I firmly support the goal of this legislation. I’m not looking to change it or pause it. Just the opposite, I know we must act urgently to address the threat of climate change, which poses an existential risk to people living in coastal neighborhoods like the ones I represent in southern Brooklyn.
Tackling building emissions, which account for roughly 70% of the city’s overall carbon emissions, is a critical component of our efforts. But right now, the math just isn’t working.
Let’s break down the numbers. City data shows that Local Law 97 will require approximately 15,000 property owners around the city to invest up to $15 billion in capital improvements by 2030. These costs will be particularly difficult for residential buildings.
According to data from the New York State Energy Research and Development Authority, the upfront cost of retrofitting a larger multifamily building in New York City can exceed $20,000 per unit, which will result in meager annual energy cost savings.
The alternative for owners who aren’t willing to shoulder these costs is to pony up for annual fines. Here too, the math is sobering. The buildings currently out of compliance with the law could face a cumulative $213 million in fines next year. By 2030, that number skyrockets to $902 million. By 2040, it jumps again to $1.3 billion.
Now, many residents of these buildings are facing a painful choice: Do they swallow the cost of these upgrades or pay the fine? I’ve spoken to many property owners who have said they believe in the goals of the law, but they’ll be forced to just pay the fine because it’s more cost-effective.
But make no mistake: Many low- and middle-income residents of affordable co-op and condominium buildings, who will bear the cost of upgrades in the form of higher maintenance fees or fines passed on by the owners of their buildings, are staring down the prospect of significant financial hardship either way.
The goal here is to reduce the emissions produced by the city’s largest buildings, not to raise revenue by issuing violations because fines won’t fix greenhouse gas emissions. So we need to find a better way to drive down building emissions without imposing onerous burdens on homeowners who simply can’t afford it.
Thankfully, our colleagues in Albany are proposing a solution. The Growing Resilient & Energy-Efficient NY (GREEN) Buildings Act, sponsored by state Sen. Kevin Parker and Assemblymember Ed Braunstein, would provide property tax abatements for up to 10 years, for eligible New York City property owners who undertake capital improvements to reduce carbon emissions.

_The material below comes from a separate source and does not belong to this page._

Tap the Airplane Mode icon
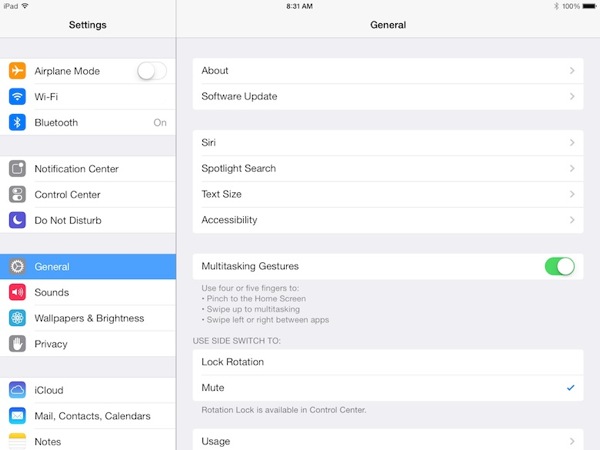This screenshot has height=450, width=600. (17, 71)
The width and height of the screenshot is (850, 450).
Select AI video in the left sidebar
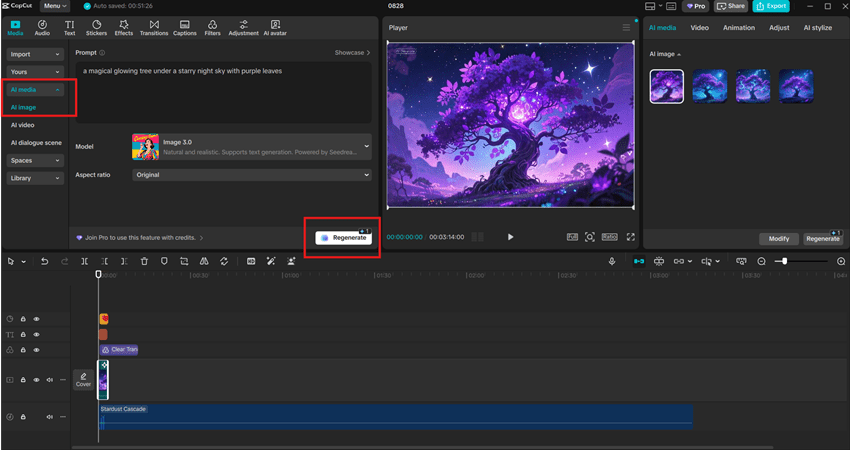[x=23, y=125]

This targeted relief would offer a needed incentive for residential buildings to come into compliance with the law, helping clean our air and decarbonize our building stock in the process.
Recently, 34 of my Council colleagues sent a letter to Senate Majority Leader Andrea Stewart-Cousins and Speaker Carl Heastie urging them to prioritize passage of the GREEN Buildings Act this session. It’s critical that the Adams administration follow suit. In testimony before the Senate Finance and Assembly Ways and Means Committees last month, the mayor signaled an openness to this kind of tax relief.
Now, we need to present a united front as a city on behalf of vulnerable homeowners fretting about how they’ll be able to comply with these mandates. With stronger emissions limits set to go into effect as soon as 2030, there’s no time to waste.
Local Law 97 rightly established New York City as a national environmental leader — but we can’t ignore the real concerns being expressed by co-op and condo residents across our city. Without meaningful mechanisms to help property owners meet its targets like the GREEN Buildings Act, we won’t be successful in driving down emissions. It’s just basic math.
Brannan is chair of the City Council Finance Committee.